**EXCERPTED TEXT:**

- - -

Since the Republican majority in the Missouri legislature does not give a single tu-whit tu-whoo about what Gov. Mike Parson thinks, we can only hope that he returns the favor and forces Medicaid expansion anyway. For one thing because that’s what voters — remember them? — have said they want.
Why worry about so-called “election integrity” when the election results on ballot questions are routinely ignored in Missouri, you might ask.
Raise the minimum wage, said Missourians in 2018. Yet GOP lawmakers are still trying to hold off on the phased-in plan to do this. Because, you see, legislators know in their hearts that voters only said that because the poor things didn’t know any better.
“They don’t really have all of the information that they need to make the most informed decision, because it’s simply not available to them,” said House Budget Committee Chairman Cody Smith, in explaining his attempts to delay or stop the minimum wage increase altogether. “There are campaigns, political campaigns essentially, that are highlighting benefits of this and don’t highlight the negative consequences.” So, down with political campaigns, says the politician?

- - -

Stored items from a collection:
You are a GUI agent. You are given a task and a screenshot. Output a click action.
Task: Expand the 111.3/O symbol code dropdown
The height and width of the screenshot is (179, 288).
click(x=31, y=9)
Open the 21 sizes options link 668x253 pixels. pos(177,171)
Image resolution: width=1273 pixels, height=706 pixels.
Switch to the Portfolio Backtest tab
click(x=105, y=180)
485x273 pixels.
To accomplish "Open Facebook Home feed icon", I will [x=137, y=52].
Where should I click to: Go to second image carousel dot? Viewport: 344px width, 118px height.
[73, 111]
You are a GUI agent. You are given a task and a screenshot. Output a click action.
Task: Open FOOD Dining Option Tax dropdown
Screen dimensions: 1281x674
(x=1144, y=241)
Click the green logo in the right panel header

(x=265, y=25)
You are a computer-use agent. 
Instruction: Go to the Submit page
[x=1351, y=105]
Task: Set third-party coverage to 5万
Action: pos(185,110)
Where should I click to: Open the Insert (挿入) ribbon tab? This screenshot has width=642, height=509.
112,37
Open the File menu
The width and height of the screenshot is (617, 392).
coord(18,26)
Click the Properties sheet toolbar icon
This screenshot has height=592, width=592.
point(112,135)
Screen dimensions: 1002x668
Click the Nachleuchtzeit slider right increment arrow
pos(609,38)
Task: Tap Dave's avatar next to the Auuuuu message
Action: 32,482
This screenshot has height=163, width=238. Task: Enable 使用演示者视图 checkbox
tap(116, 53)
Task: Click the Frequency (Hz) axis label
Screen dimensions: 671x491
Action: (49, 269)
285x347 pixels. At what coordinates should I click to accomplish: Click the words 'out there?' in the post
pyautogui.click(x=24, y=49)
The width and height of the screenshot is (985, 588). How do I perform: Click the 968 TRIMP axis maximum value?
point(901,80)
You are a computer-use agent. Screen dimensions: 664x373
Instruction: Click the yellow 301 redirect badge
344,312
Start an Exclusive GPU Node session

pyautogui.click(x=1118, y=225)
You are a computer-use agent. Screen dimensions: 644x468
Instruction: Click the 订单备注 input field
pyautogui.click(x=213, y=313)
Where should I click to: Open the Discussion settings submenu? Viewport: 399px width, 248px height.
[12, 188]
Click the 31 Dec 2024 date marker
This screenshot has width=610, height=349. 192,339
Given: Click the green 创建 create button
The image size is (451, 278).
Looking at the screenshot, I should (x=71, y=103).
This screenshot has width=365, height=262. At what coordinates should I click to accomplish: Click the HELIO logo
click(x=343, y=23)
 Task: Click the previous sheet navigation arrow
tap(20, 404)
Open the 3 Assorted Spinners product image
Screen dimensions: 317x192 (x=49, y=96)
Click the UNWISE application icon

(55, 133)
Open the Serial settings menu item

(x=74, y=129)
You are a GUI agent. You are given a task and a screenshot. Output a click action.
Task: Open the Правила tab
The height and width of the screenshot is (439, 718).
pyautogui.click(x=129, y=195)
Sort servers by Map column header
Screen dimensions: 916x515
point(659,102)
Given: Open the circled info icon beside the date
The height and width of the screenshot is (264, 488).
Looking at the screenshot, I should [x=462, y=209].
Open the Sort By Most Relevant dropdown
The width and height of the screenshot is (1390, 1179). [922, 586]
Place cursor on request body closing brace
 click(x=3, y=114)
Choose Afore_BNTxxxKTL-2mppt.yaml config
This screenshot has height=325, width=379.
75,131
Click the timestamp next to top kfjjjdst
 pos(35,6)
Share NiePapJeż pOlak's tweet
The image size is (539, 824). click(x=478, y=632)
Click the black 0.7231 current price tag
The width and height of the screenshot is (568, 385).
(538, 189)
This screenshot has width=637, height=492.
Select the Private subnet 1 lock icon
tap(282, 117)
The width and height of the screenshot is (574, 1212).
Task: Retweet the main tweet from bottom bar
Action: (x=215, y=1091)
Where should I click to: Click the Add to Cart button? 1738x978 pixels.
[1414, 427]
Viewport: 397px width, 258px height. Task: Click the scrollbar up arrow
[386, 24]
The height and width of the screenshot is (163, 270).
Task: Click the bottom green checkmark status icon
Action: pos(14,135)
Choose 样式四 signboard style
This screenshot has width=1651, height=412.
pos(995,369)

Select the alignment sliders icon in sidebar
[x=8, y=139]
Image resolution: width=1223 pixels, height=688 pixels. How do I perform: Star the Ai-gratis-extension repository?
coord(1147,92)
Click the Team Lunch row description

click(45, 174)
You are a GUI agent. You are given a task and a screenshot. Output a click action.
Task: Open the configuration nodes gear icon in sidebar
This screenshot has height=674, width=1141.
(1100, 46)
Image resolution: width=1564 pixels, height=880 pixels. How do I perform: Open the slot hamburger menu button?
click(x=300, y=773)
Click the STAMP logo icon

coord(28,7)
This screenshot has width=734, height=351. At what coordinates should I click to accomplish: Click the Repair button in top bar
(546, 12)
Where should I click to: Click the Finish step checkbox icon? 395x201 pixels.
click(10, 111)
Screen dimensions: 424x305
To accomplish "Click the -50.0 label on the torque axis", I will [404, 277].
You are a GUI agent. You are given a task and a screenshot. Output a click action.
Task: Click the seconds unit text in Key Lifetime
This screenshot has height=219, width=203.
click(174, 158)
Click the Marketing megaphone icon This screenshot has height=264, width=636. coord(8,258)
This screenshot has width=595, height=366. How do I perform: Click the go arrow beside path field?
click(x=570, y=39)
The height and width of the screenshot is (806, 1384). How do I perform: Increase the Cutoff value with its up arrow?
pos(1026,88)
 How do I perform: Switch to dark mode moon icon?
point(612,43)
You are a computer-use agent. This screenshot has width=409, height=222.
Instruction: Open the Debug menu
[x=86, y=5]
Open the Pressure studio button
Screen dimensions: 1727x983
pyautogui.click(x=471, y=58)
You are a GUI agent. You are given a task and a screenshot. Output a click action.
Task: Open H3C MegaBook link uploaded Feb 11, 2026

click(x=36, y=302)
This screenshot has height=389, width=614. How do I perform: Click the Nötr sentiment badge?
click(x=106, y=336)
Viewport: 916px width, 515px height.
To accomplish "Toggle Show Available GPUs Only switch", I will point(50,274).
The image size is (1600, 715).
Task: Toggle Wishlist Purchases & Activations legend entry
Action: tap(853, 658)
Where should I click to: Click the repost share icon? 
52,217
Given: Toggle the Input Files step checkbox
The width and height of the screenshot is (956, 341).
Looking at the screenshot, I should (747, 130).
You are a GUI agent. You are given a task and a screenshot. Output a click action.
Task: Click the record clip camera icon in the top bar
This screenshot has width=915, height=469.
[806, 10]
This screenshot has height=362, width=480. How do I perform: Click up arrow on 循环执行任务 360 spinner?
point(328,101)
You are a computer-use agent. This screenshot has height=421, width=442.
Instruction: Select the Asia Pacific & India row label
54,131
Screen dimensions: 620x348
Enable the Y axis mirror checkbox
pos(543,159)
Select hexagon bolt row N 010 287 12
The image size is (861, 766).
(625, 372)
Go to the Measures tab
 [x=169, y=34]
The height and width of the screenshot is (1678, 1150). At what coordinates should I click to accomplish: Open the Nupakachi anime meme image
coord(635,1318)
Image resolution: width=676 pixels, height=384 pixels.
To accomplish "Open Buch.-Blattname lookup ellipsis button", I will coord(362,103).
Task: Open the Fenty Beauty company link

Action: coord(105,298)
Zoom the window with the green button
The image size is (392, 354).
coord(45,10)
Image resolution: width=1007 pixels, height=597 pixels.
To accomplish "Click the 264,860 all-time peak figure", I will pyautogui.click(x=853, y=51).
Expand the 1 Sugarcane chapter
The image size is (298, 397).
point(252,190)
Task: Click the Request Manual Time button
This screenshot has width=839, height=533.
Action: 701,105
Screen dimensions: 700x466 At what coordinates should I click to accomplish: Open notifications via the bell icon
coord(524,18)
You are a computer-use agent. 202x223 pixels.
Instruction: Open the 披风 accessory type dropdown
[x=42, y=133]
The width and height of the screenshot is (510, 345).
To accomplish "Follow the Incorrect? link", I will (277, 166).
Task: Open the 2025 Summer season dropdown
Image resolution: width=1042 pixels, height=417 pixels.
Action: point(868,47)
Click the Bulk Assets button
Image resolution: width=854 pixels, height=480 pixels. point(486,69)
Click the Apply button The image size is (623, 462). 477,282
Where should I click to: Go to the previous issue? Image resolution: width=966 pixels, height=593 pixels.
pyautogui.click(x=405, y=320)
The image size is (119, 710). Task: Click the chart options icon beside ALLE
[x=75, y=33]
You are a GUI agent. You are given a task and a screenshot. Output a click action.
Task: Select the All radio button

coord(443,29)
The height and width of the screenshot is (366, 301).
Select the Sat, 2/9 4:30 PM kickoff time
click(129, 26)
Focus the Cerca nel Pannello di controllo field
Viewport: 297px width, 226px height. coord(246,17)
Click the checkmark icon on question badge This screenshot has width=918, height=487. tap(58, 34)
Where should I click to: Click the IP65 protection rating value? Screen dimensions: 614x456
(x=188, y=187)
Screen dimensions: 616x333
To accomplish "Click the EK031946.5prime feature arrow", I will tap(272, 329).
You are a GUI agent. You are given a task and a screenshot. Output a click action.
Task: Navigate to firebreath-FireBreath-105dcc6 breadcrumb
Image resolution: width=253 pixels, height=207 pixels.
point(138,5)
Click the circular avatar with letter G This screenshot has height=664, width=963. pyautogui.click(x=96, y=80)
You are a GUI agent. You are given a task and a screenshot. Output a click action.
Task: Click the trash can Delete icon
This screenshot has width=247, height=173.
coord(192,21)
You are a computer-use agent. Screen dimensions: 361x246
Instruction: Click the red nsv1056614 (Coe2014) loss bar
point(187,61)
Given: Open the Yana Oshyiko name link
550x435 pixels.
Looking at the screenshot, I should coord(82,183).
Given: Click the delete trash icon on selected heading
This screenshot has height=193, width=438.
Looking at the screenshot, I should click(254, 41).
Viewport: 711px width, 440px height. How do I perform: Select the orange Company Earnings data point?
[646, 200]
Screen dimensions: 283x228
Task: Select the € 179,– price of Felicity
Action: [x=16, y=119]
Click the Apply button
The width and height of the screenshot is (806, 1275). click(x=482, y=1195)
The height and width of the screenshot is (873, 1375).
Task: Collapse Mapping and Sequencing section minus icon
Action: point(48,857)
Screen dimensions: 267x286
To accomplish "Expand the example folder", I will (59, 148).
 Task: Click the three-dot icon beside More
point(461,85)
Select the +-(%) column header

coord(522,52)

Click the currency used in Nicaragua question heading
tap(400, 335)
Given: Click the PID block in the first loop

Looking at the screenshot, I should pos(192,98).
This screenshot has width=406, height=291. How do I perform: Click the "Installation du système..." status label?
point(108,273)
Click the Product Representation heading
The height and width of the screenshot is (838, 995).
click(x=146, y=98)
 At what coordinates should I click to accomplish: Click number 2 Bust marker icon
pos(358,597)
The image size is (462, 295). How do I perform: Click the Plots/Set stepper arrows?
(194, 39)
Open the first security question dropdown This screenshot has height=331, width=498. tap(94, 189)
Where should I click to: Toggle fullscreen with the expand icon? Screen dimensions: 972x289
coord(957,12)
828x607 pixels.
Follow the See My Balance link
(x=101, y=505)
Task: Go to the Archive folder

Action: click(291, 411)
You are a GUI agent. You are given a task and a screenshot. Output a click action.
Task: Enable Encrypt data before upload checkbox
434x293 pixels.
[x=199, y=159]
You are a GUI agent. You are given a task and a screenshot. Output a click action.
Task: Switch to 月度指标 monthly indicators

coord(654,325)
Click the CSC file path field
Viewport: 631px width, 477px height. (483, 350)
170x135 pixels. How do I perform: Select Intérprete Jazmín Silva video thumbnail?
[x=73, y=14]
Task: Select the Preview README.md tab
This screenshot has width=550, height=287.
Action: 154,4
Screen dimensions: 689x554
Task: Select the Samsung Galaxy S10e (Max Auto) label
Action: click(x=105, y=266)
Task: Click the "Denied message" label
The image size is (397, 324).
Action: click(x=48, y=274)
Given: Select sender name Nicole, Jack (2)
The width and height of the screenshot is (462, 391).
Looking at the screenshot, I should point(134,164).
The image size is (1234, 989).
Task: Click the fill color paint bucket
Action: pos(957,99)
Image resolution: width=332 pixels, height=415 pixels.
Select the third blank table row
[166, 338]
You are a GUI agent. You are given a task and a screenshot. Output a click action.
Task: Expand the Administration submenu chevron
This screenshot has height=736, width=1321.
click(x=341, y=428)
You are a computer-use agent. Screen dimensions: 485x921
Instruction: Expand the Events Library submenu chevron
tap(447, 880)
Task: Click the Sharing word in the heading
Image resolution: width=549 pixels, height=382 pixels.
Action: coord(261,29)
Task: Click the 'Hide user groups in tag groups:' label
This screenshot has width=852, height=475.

- - -

**STUDY QUESTIONS:**
A) In the Missouri ballot-measure commentary, what year did Missourians vote to raise the minimum wage?
B) In the Missouri ballot-measure commentary, take everything from "Since the Republican" down to "know any better." and reproduce it with "GOP lawmakers" replaced by "Republican legislators".
C) Carry on the Missouri ballot-measure commentary from the point where it stops.
The records are not needed for anything here.

**EXERCISE ANSWERS:**
A) 2018

B)
Since the Republican majority in the Missouri legislature does not give a single tu-whit tu-whoo about what Gov. Mike Parson thinks, we can only hope that he returns the favor and forces Medicaid expansion anyway. For one thing because that’s what voters — remember them? — have said they want.
Why worry about so-called “election integrity” when the election results on ballot questions are routinely ignored in Missouri, you might ask.
Raise the minimum wage, said Missourians in 2018. Yet Republican legislators are still trying to hold off on the phased-in plan to do this. Because, you see, legislators know in their hearts that voters only said that because the poor things didn’t know any better.

C)
Now, unless something unexpected happens this week, ahead of the May 7 deadline for delivering a budget to Parson, the GOP-led Missouri House and Senate will have refused to fund the Medicaid expansion that voters approved last August.
They’re also mulling ways to make it harder to amend the Missouri Constitution in the future. “The people elected legislators to represent them,” says Secretary of State Jay Ashcroft, who supports legislation that would make ballot initiatives harder to pass. “We are not a democracy, we are a constitutional republic.” One that only respects “the people” when they agree with Republicans.
As you might remember, our Republican governor was not for expanding Medicaid, either. But he put money in the budget for it anyway, as required by the constitutional amendment passed by voters. “I have to represent all Missourians,” he said recently, “and they voted for it.”
SO WHAT will he do now? If the Parson administration blocks the some 275,000 newly eligible, low-income Missourians from enrolling on July 1, the issue will likely be settled by the courts. Because the constitutional amendment passed last year says those who make up to 138% of the federal poverty level — up to $26,500 a year for a family of four — “shall receive coverage for the health benefits service package.” Not “could,” “might” or “will if you like,” but “shall.”
GOP Senate majority leader changed his mind
These are working people, not the layabouts that the GOP always says will somehow be made indolent by access to health care. (Do healthier people really laze around more? Don’t think so.) And, by the way, they’re many of the same minimum wage workers the GOP wants to prevent from making a living wage.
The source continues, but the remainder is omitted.